* _WHAT THE TASK ASKS_: Only the lines from the one containing "1270x952 pixels." to the end of the records belong in the answer; repeat them exactly and drop the pictures.

Stored data
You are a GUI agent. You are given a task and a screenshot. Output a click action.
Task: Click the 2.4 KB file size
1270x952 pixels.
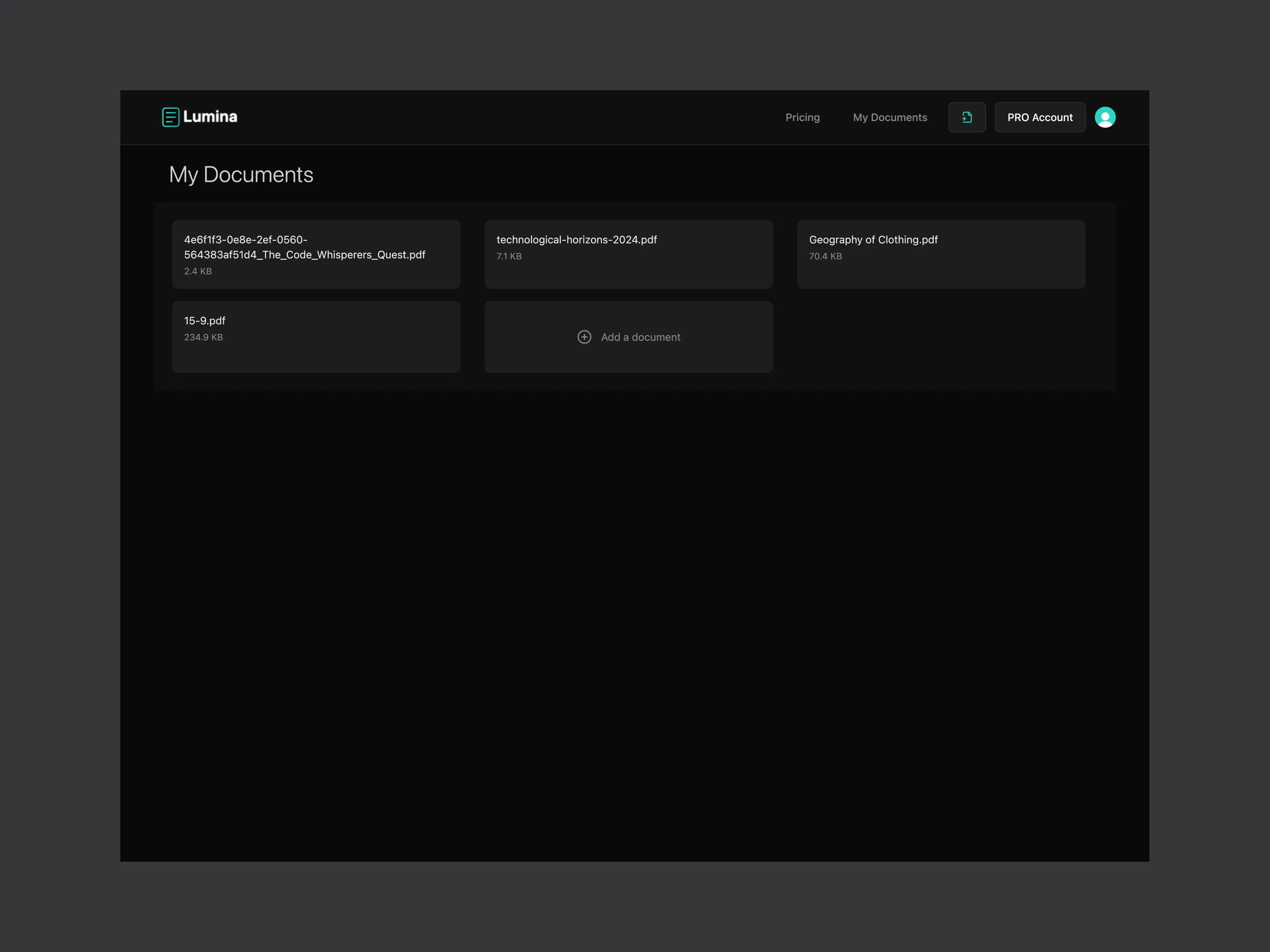(x=198, y=271)
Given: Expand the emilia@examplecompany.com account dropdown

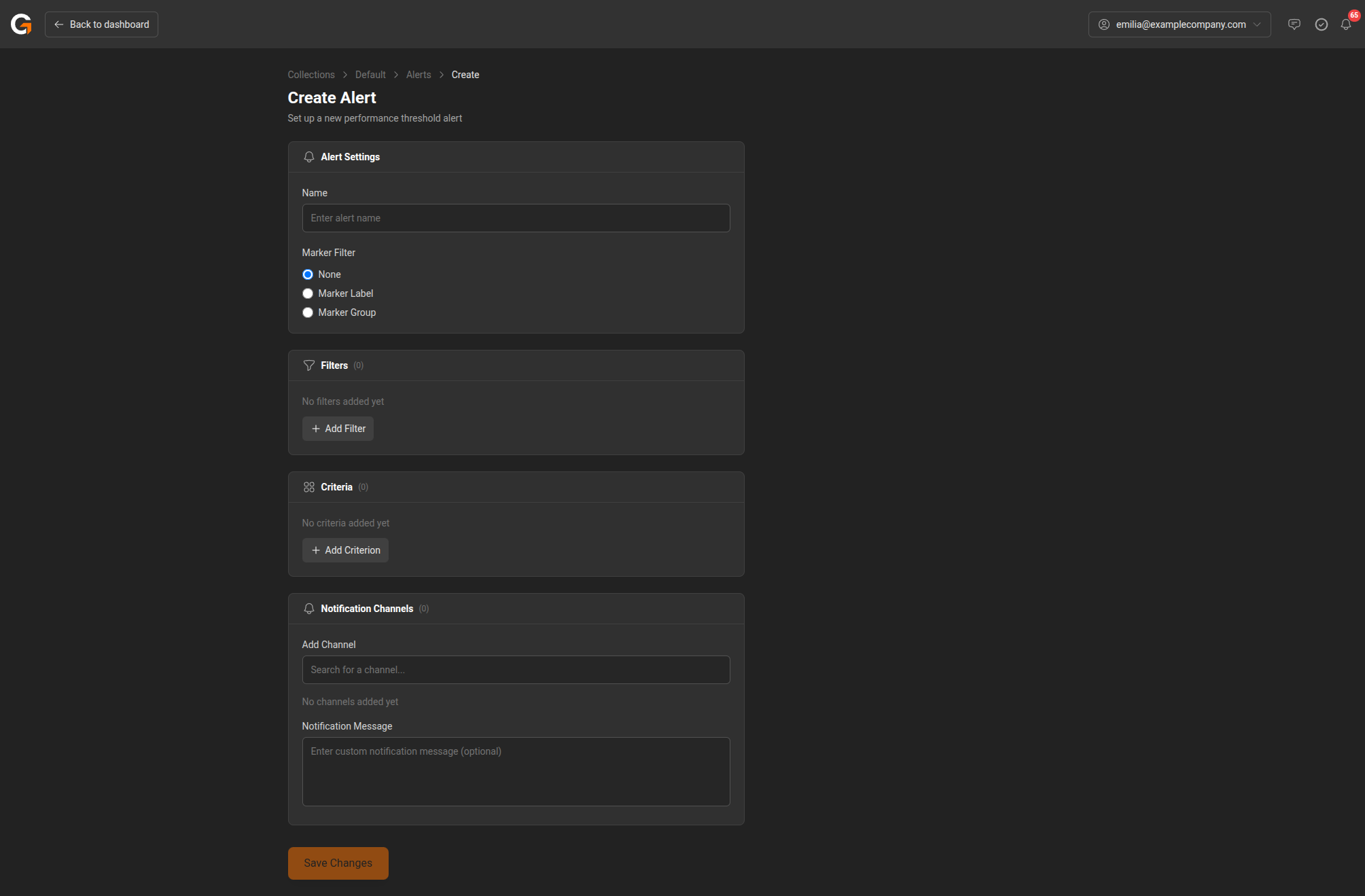Looking at the screenshot, I should [x=1179, y=24].
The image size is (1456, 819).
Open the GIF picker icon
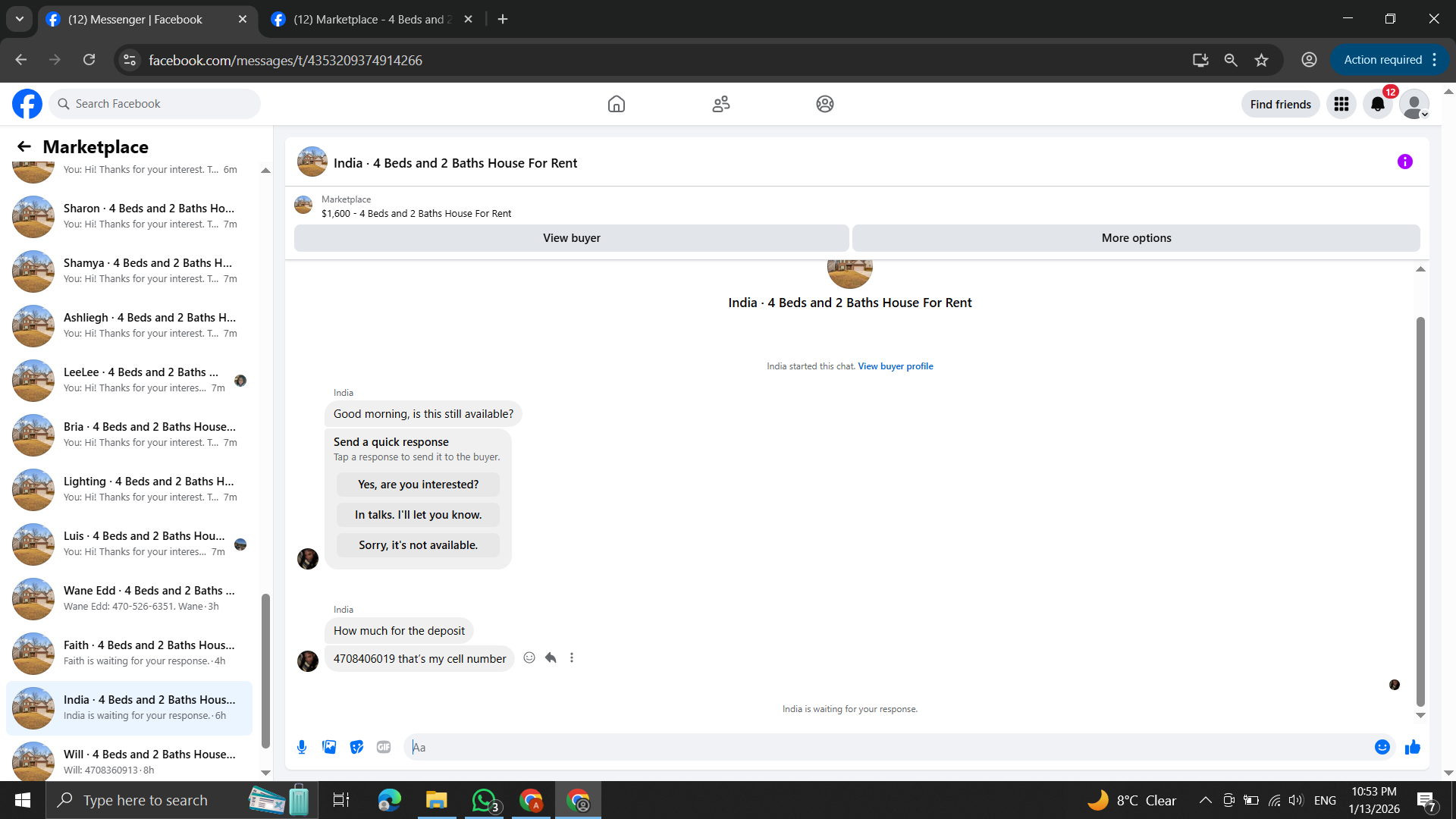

* _EXERCISE ANSWER_:
1270x952 pixels.
(x=198, y=271)
Given: Expand the emilia@examplecompany.com account dropdown

Looking at the screenshot, I should [x=1179, y=24].
The image size is (1456, 819).
Open the GIF picker icon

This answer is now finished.